Fuera del ámbito de la higiene personal, los bastoncillos de algodón tienen muchas otras utilidades:

  • Los constructores de maquetas a escala los usan para aplicar calcomanías en los modelos
  • Sirven en laboratorios para medir la tensión superficial de un cuerpo (en el ensayo del nivel dyne)
  • Permiten limpiar los diodos láser de dispositivos ópticos (con la ayuda de alcohol isopropílico)
  • También son útiles para limpiar zonas de difícil acceso en dispositivos electrónicos (p.ej.:teclados de ordenador)

Además de los anteriores, los bastoncillos de oídos de bambú, también se pueden usar en higiene y cosmética, y esta vez sin correr riesgos, por ejemplo: para la limpiar las uñas.

Conclusiones sobre los bastoncillos ecológicos

El infierno está lleno de buenas intenciones.
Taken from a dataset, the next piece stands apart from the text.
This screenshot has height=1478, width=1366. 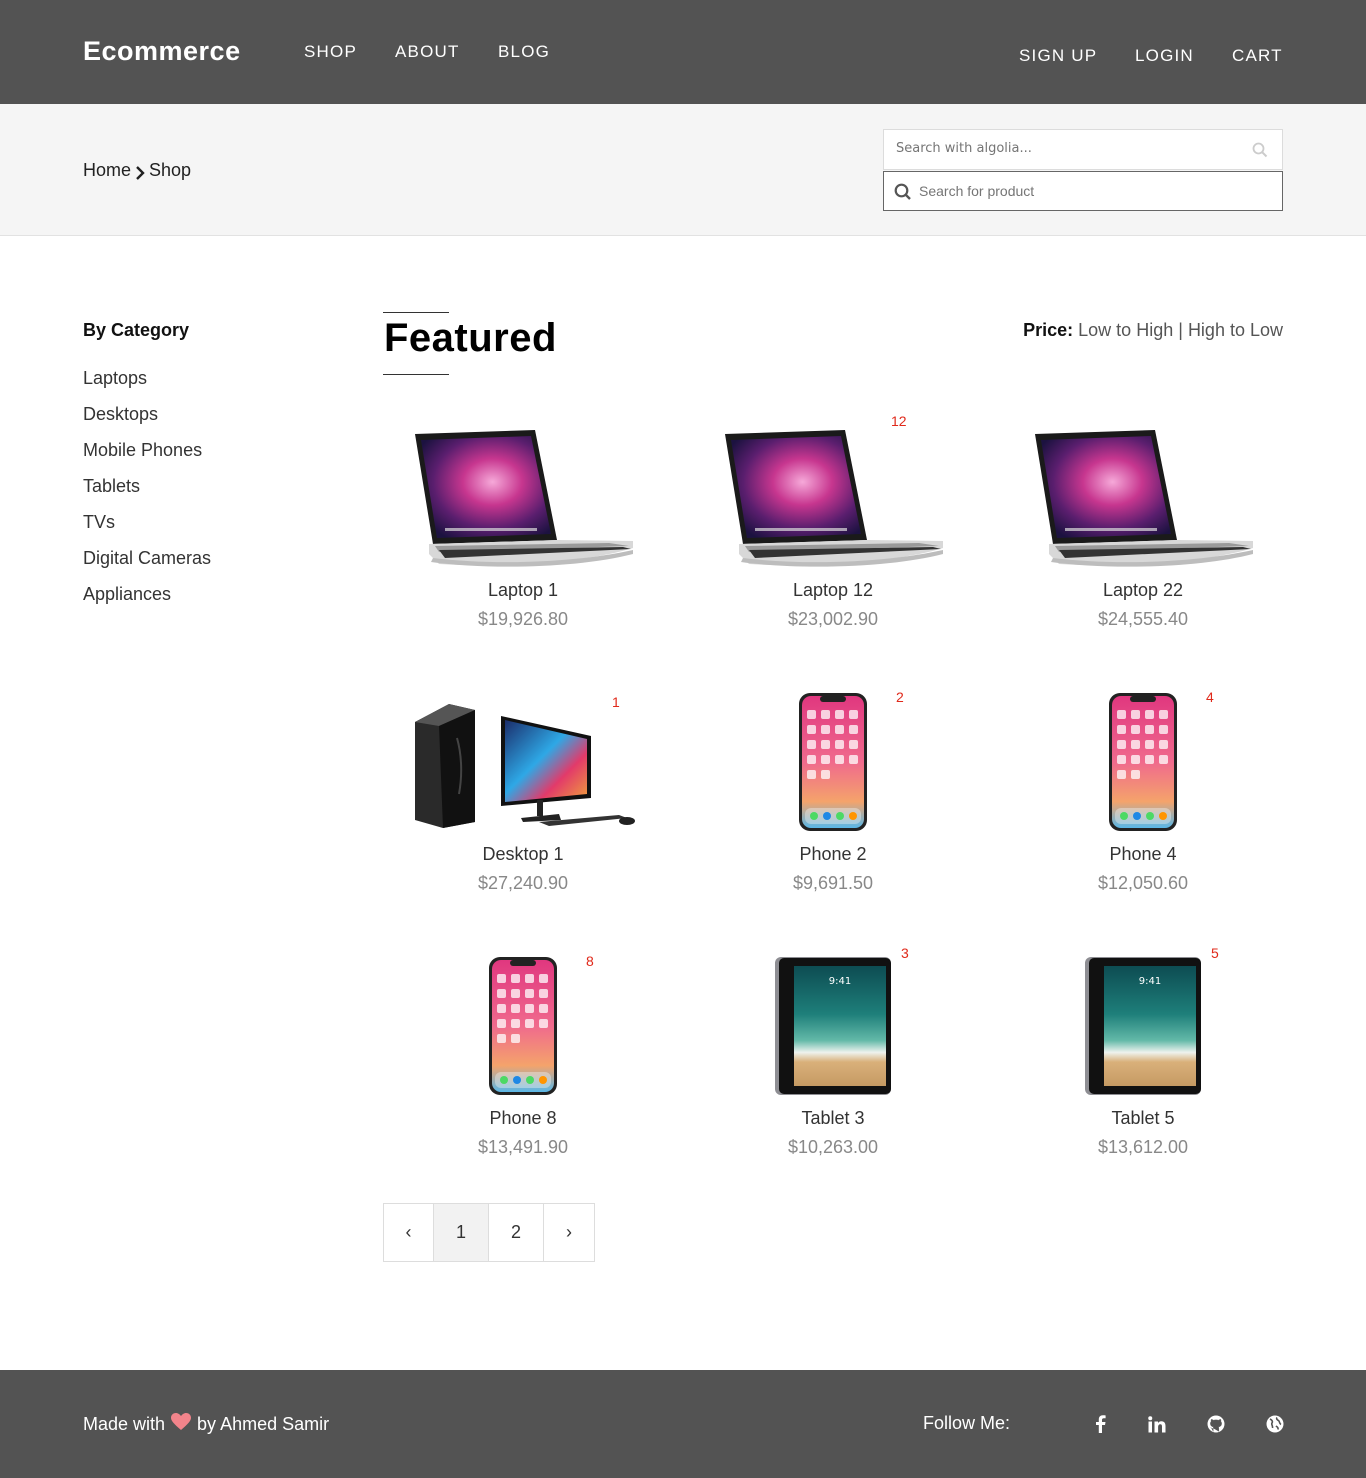 What do you see at coordinates (833, 1118) in the screenshot?
I see `product-name: Tablet 3` at bounding box center [833, 1118].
Y ciertamente buena fue la de Leo Gerstenzang: prevenir una lesión de oído.

Sin embargo, lejos de servir para ello, el invento de Leo nos trajo dos cosas nefastas: una, la opuesta a la pretendida, es decir, causar una herida o tapón de cera en el oído; la otra, los daños colaterales, contaminar el planeta con un plástico que, en el mejor de los casos (polipropileno), tardará 30 años en degradarse.

En conclusión, si hemos de comprar bastoncillos de algodón —y jamás para limpiar el oído—, ¡que al menos sean ecológicos!